The problem with adding a new SQL expression is not QuerySqlGenerator at all; that's just a standard expression visitor that's trivial to extend, adding support for arbitrary new expression types. The problem is that SQL expression aren't just inserted into the tree and then printed - there's various intermediate processing around them.

As an example, EF performs "type mapping inference"; that means that when you write Where(b => b.Name.Substring(5) == name), the actual type mapping of name (is it an nvarchar(max)? varchar(x)) gets inferred from the left side of the comparison; on that left side, the type mapping bubbles up from b.Name through the Substring method call, to then be applied to the right side. In other word, when translating the Substring() method call, we need logic that knows where to bubble up the type mapping from. Any new expression type would need to have the same handling in order to work correctly. You can take a look at SqlExpressionFactory to learn more about this.

Another example is nullability processing; EF performs various compensation to make the SQL behave in the same way around NULLs as the original C# code does (although C# has 2-value logic and SQL has 3-value logic). This requires EF to know about each different expression type, and process it correctly; take a look at SqlNullabilityProcessor to know more.

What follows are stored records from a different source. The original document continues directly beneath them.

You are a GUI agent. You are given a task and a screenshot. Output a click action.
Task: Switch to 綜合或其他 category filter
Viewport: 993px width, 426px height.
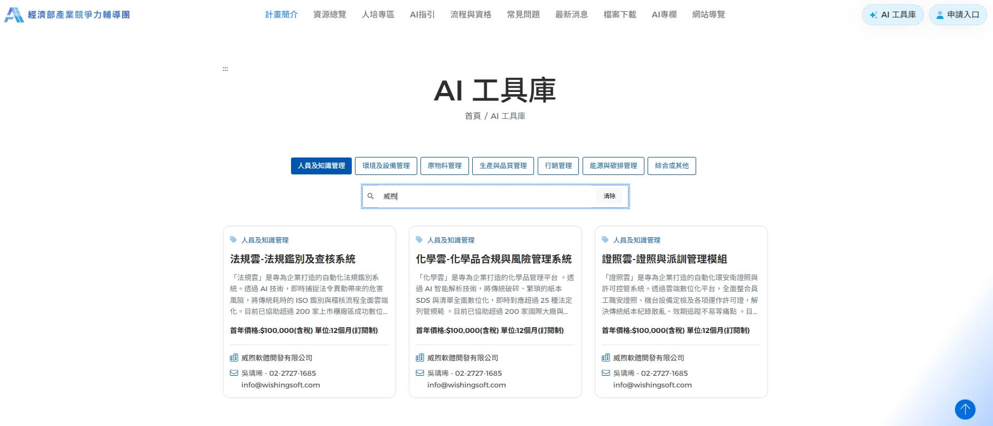671,166
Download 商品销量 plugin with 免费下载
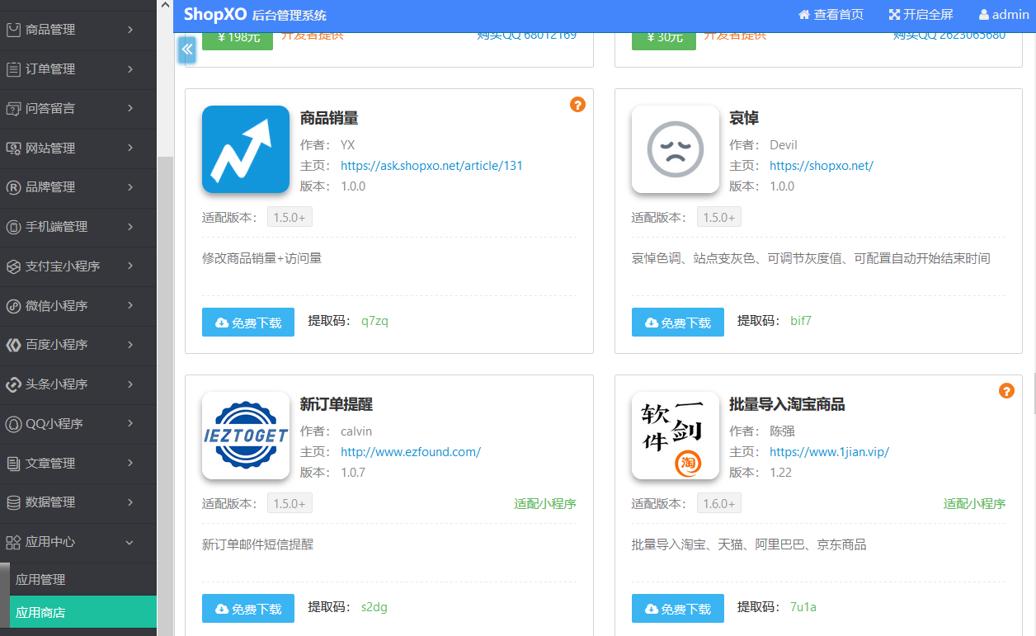 [x=247, y=323]
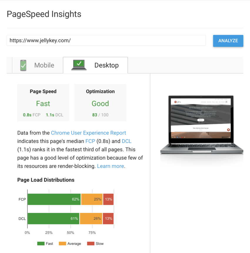Click the PageSpeed Insights heading
250x253 pixels.
pos(44,14)
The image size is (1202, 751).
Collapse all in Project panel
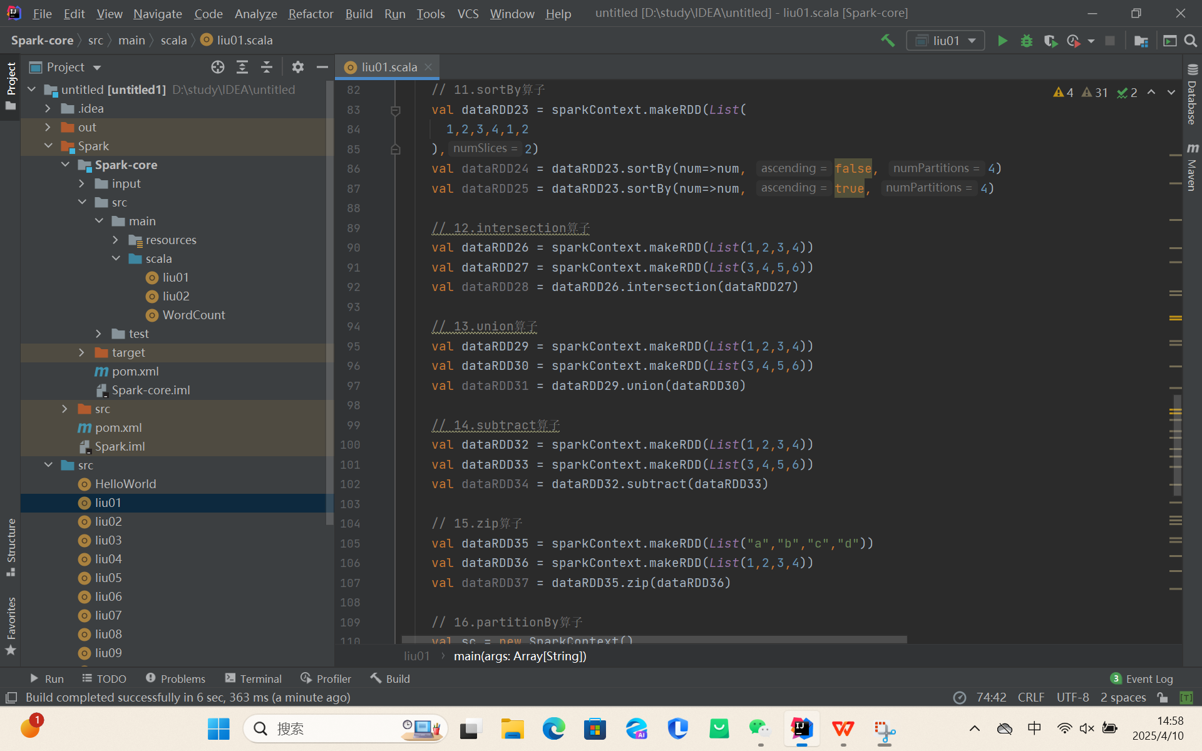[x=267, y=67]
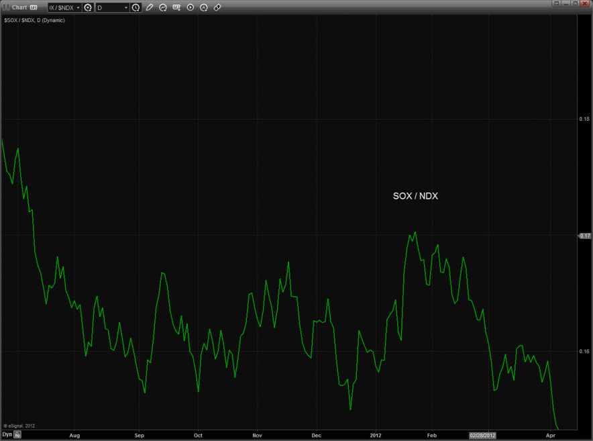593x441 pixels.
Task: Open the SET chart settings icon
Action: [x=176, y=7]
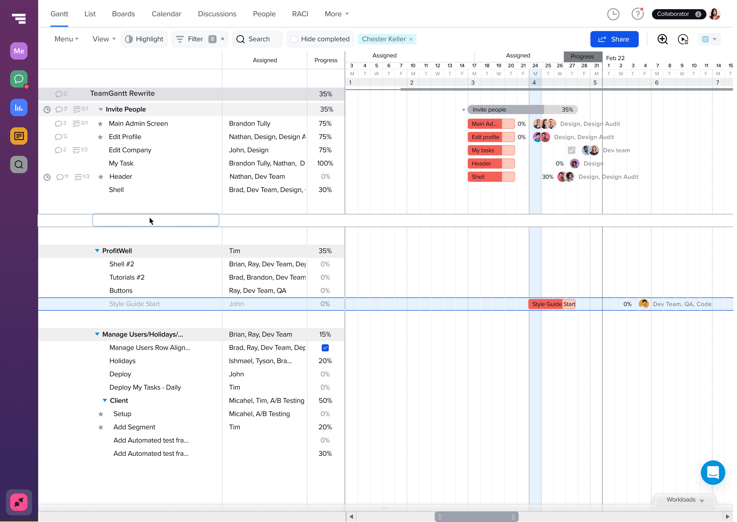Click the time tracking clock icon
This screenshot has width=737, height=522.
click(613, 14)
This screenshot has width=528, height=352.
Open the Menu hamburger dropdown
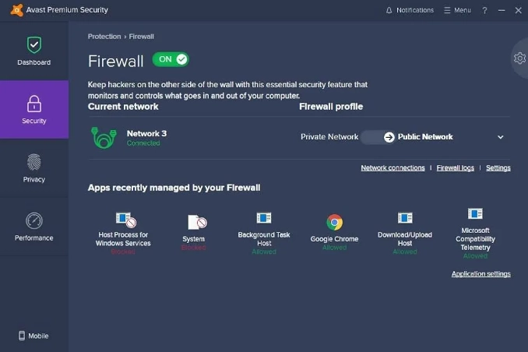click(x=457, y=10)
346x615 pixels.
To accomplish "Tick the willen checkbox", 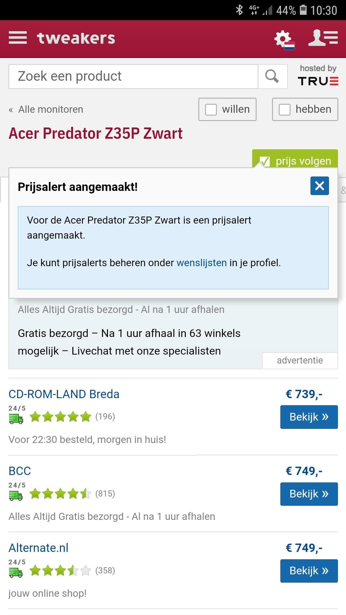I will (211, 110).
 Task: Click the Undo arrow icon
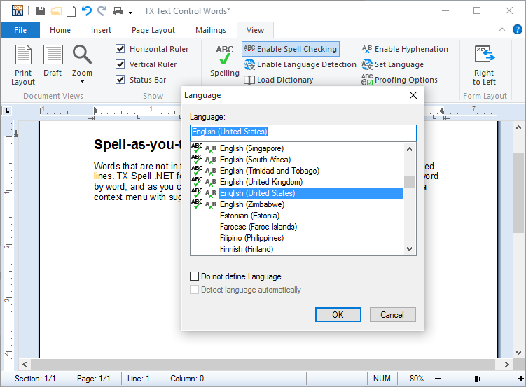[x=86, y=11]
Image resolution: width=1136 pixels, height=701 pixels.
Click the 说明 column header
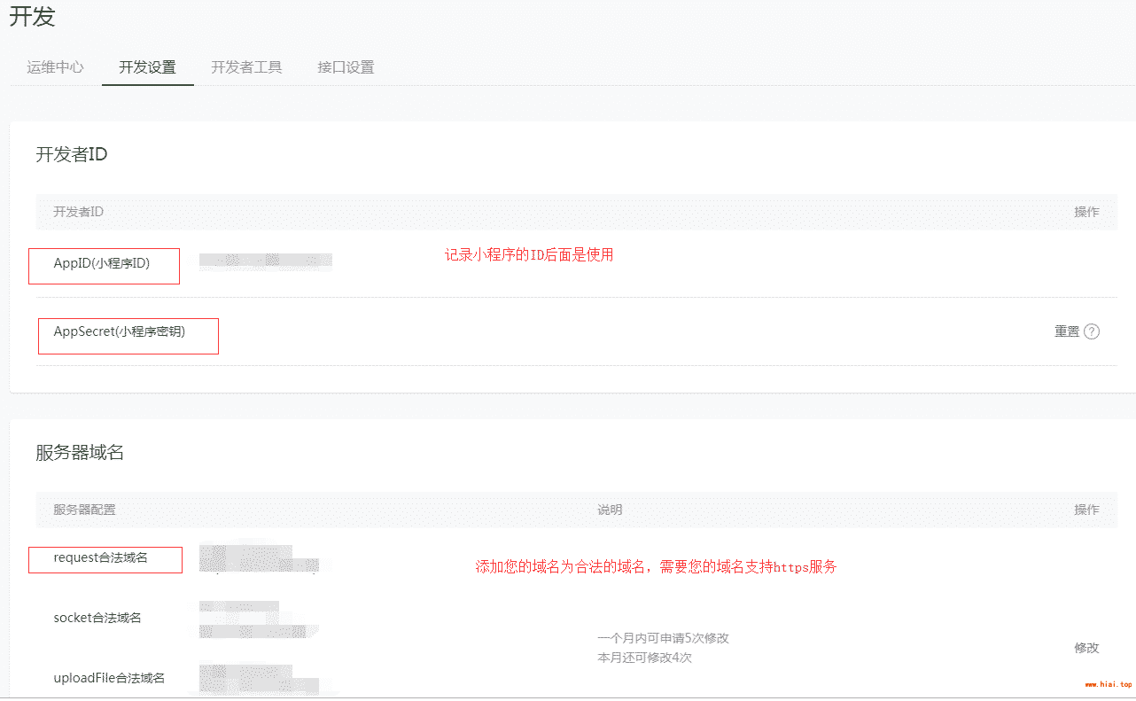pos(610,510)
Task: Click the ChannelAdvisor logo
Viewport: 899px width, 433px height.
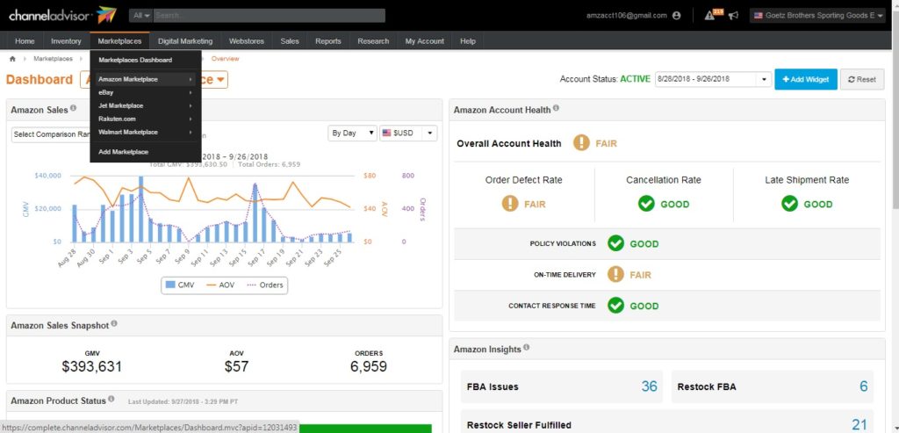Action: 59,15
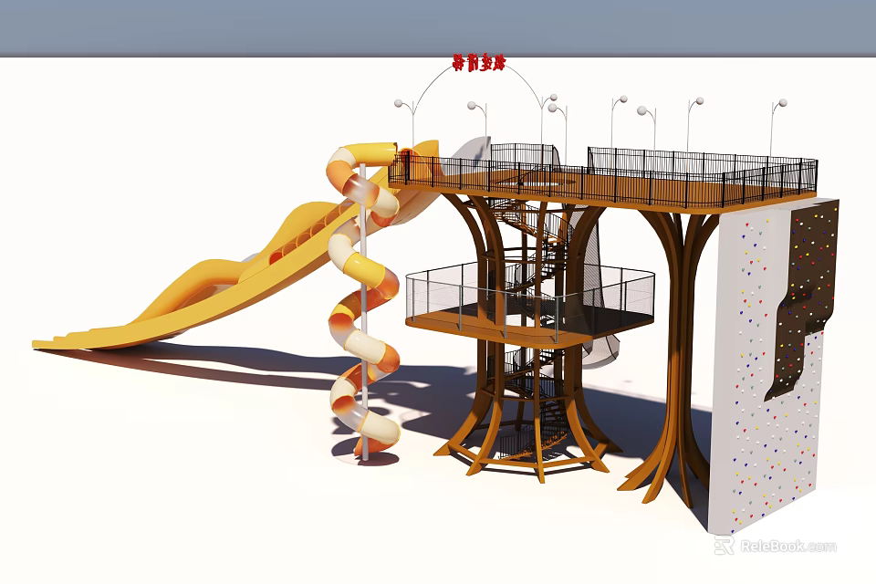
Task: Open the ReleBook.com watermark link
Action: click(788, 545)
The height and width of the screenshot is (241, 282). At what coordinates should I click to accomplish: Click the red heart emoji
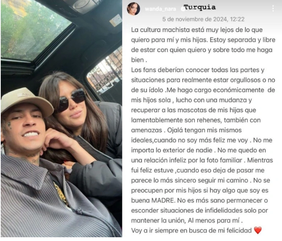(258, 230)
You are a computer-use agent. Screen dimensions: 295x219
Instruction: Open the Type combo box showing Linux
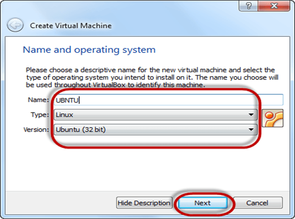click(152, 115)
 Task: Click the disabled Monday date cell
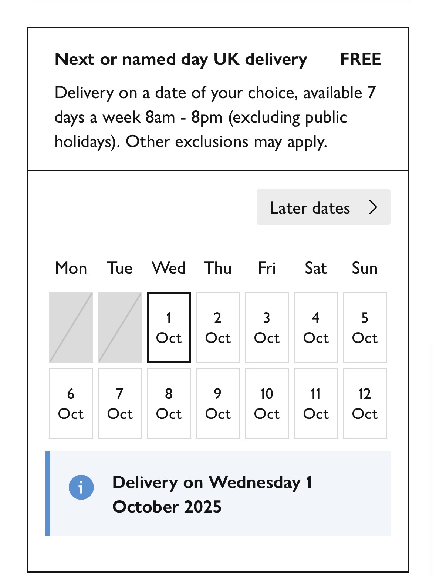[71, 327]
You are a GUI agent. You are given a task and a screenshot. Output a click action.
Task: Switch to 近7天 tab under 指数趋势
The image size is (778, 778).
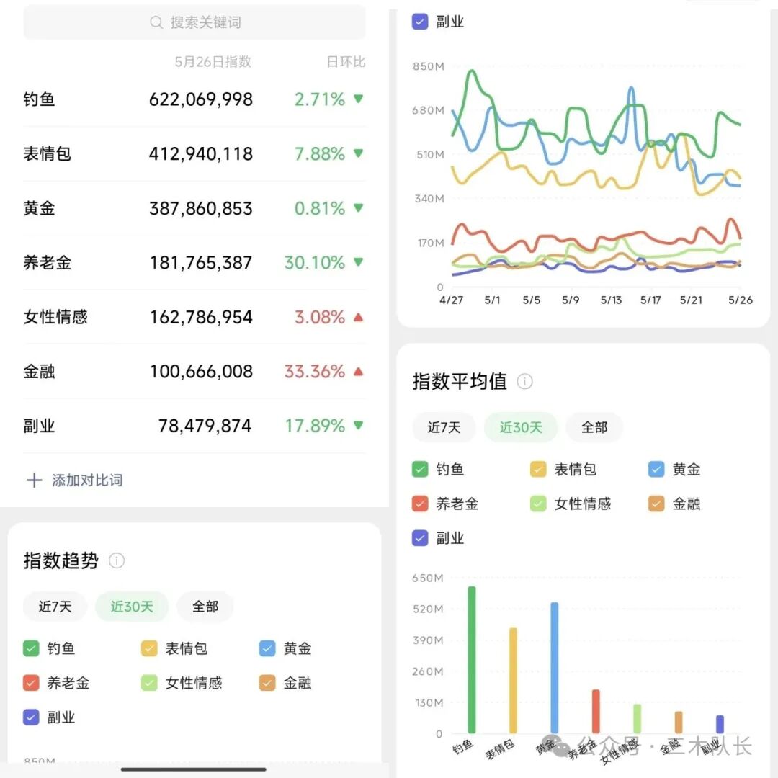[x=55, y=607]
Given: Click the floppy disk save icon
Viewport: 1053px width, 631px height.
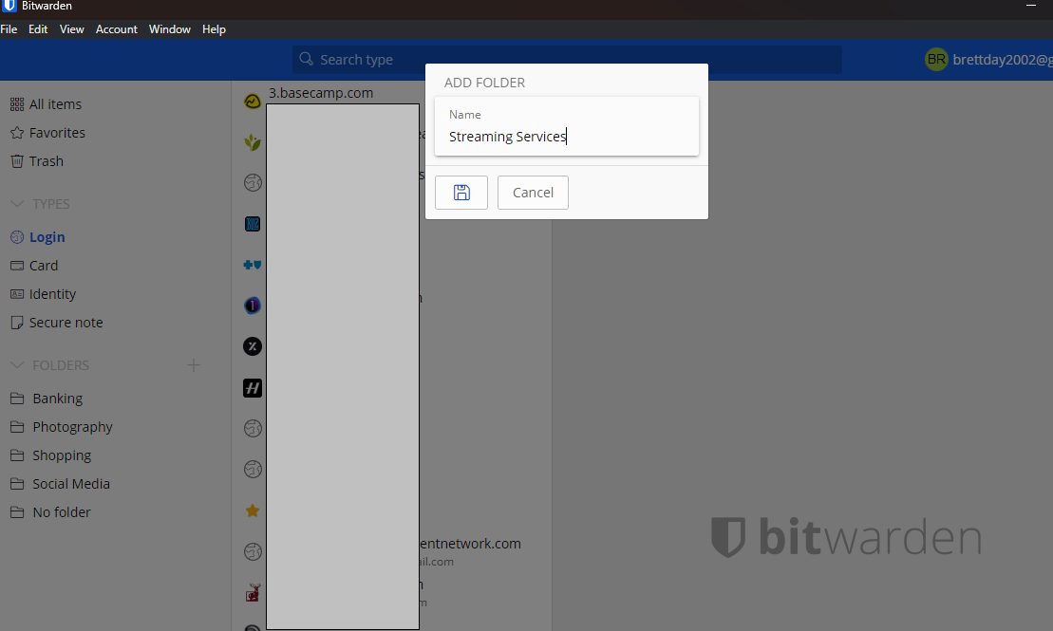Looking at the screenshot, I should coord(461,192).
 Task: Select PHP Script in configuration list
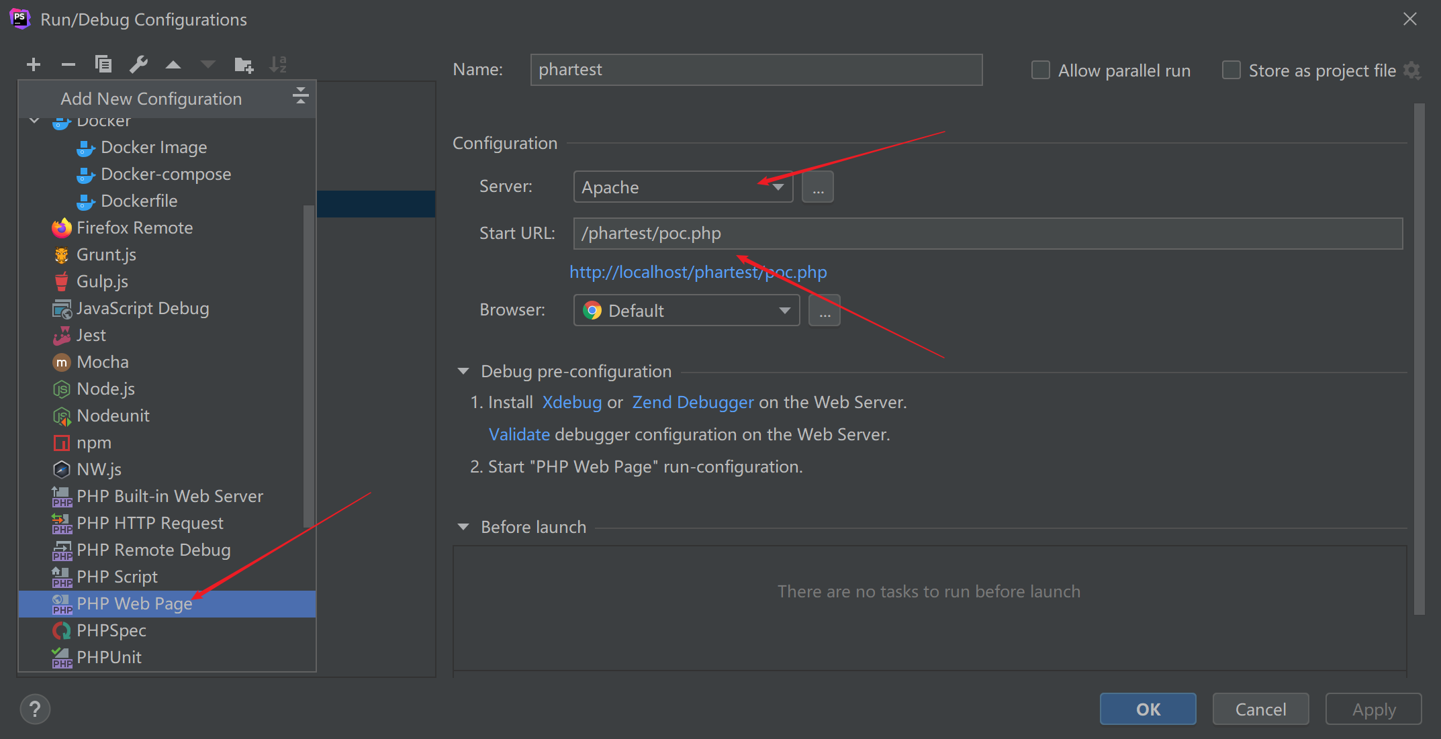coord(117,577)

In other words, the problem isn't QuerySqlGenerator, it's the fact that full support for a new expression type needs to be implemented in various stages of the EF query pipeline; all of these are extensible (at least to some extent), but the task isn't easy and requires in-depth knowledge of EF internals.

That's just the reality of a complex, feature-rich ORM such as EF - it's easy to think you want to just add a SQL expression, but that's just not how it works. We've also seen very few people actually try to add expression types, and the right way to deal with that is to implement the feature that those users are looking for (e.g. window functions), rather than for users to try to insert support for custom SQL expressions into the ORM.